A couple golden nuggets from his teaching:
   - "Our battle is never against another person (flesh and blood)."
   - "The art of Christianity is receiving the Holy Spirit."
   - "Scripture is our ultimate alignment."
   - Gifts = divine enablements.
   - Miracles = radical demonstrations of God's love.

   After teaching, we had a testimony and then worship and prayer for a few hours. Holy moly catoli, it was good. I was cranky earlier, right? And actually, I was so tired I was struggling like mad to keep my eyes open during teaching. I kept jolting before almost dozing off, even though I was totally interested and paying attention. All that melted away when we started our Sabbath time. Emily and Anna, our Community Outreach Department gals lead it today and it was fantastic. They'd set up the Artis building like a big living room, with a bunch of different little coffee table areas throughout the room. They had us get into groups of four - guys and guys, gals and gals. Each group sat at a coffee table. First they had us go around and tell a family tradition we had. I mentioned our family turkey naps every Thanksgiving. Then we came up with a family name. We were the kärlek's. It means love in Swedish. We worshiped some, we went around and prayed for each other one by one and we affirmed each other. They're big on affirmation here, which I don't mind one bit. For worship they had a whole setup in the back. They had two mannequins where you could pray for/declare healing for yourself or someone and pin it on the mannequin as a representation. They had a whiteboard where you could write praises of thanksgiving, a board where you could paint, a post where you could nail old ways up, a bulletin board where you could pin up your fears, a mirror where you could ask God what he thinks of you, all kinds of things.

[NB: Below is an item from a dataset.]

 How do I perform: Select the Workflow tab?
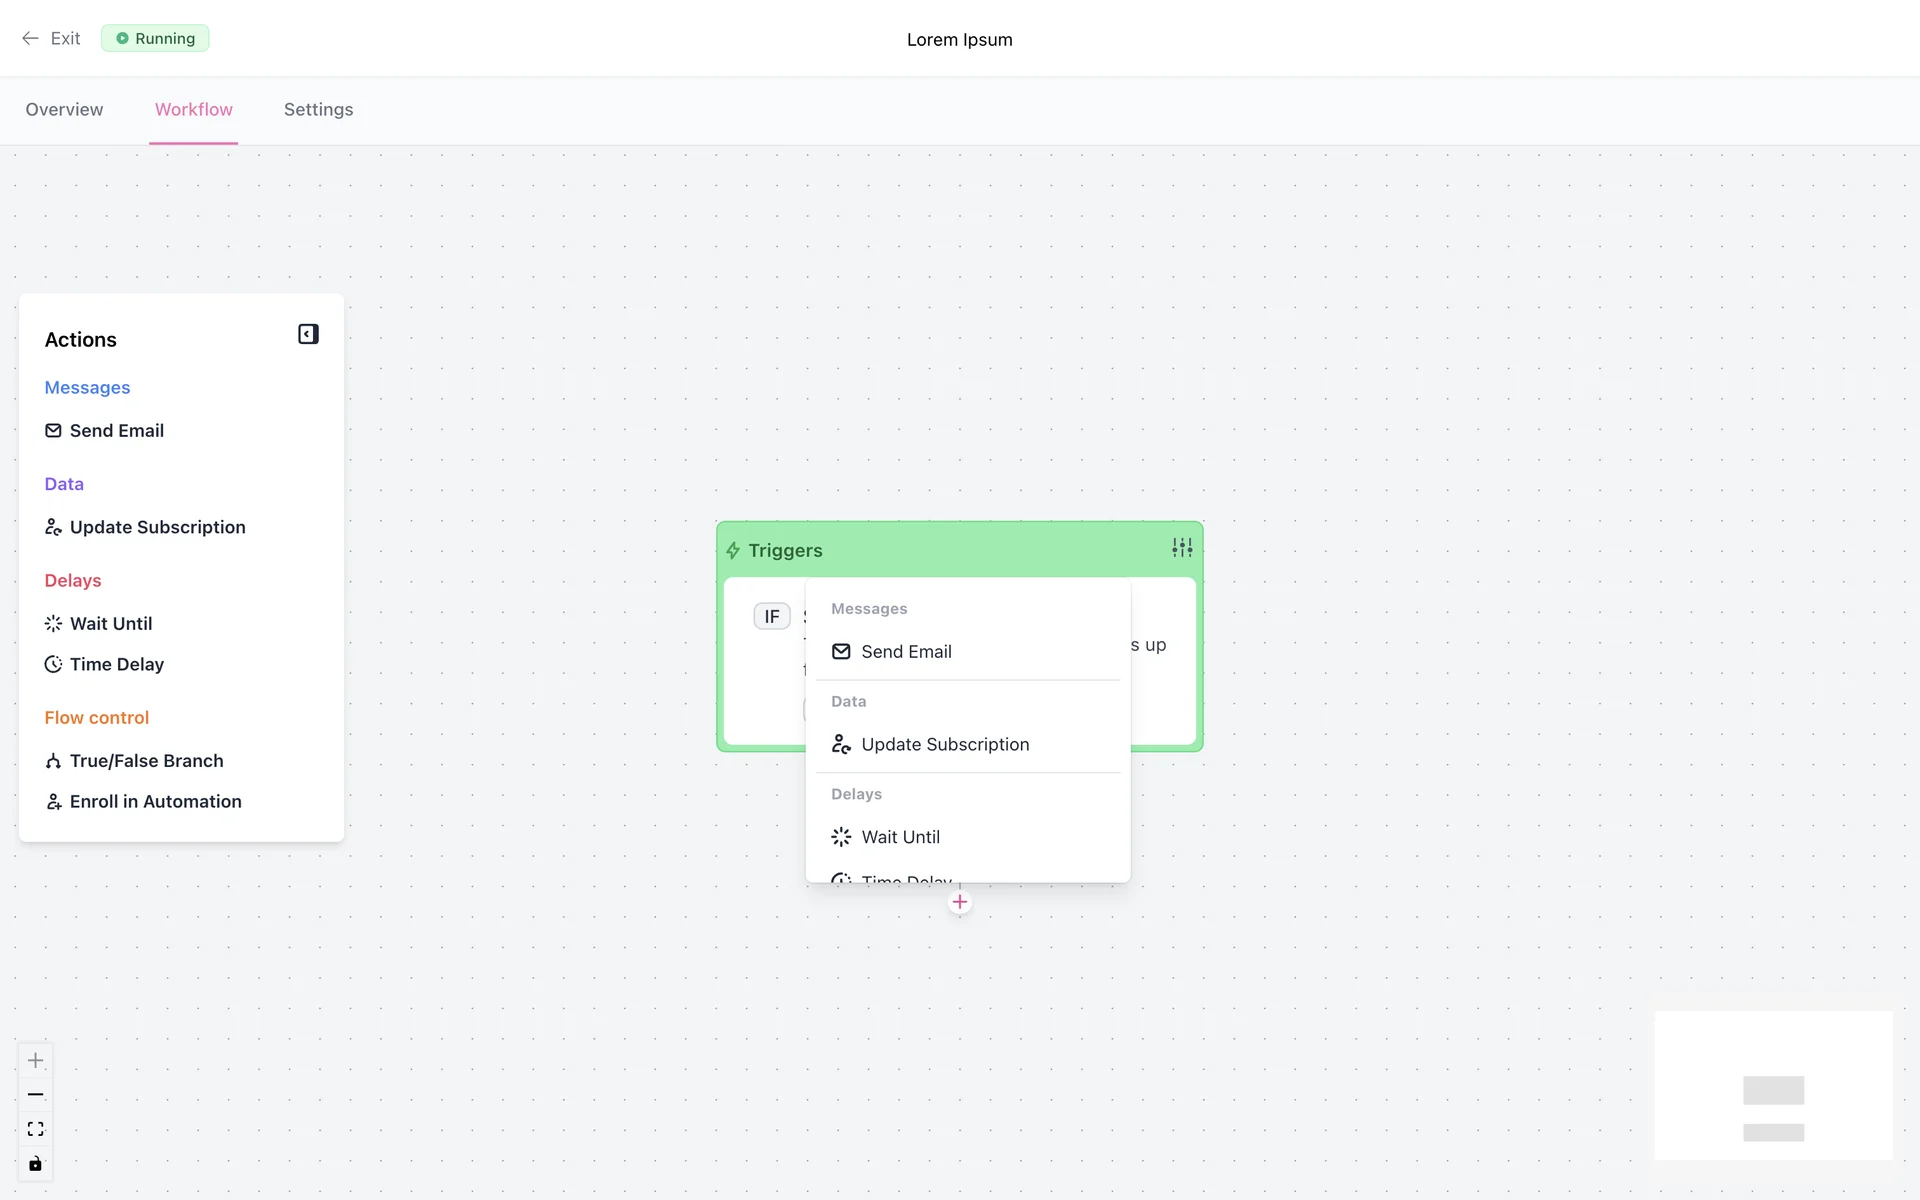[x=193, y=110]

All these stations are just tools and representations to help you materialize, visualize and realize your thoughts, prayers, struggles, whatever and the creativity hear is just awesome. It was a powerful day and I'm so thankful for the gals in my ohana group. I had Lovisa, who I love and I'm so glad she's been with me throughout my day, Madeleine and Lila. Each one of the truly amazing in such different, yet such insane ways. Thank the Lord for dynamite people, creativity, friendships and bonds, joy and opportunities like this. 
   Later on/earlier this evening, the Swedes made dinner. To top of a challengingly wonderful day, I got to eat real Swedish meatballs with potatoes and gravy, followed by some chocolatey, rice crispy desert. Day made.

Some random highlights:
   - I've learned so much Swedish, including the phrase, "You smelled like a dog tittie."
   - I haven't brushed my hair in over two weeks, I think. It's a rat's nest, dreadlocky wad. 
   - One of my friends here has the same tattoo as Jack Sparrow from Pirates of the Caribbean. I love it.
   - The Ohai kids remember my name and I get hugs, even from the bratty boys.
   - I'm slowly learning to write in Bengali.
   - There are people here who love Wes Anderson films. Bomb diggity.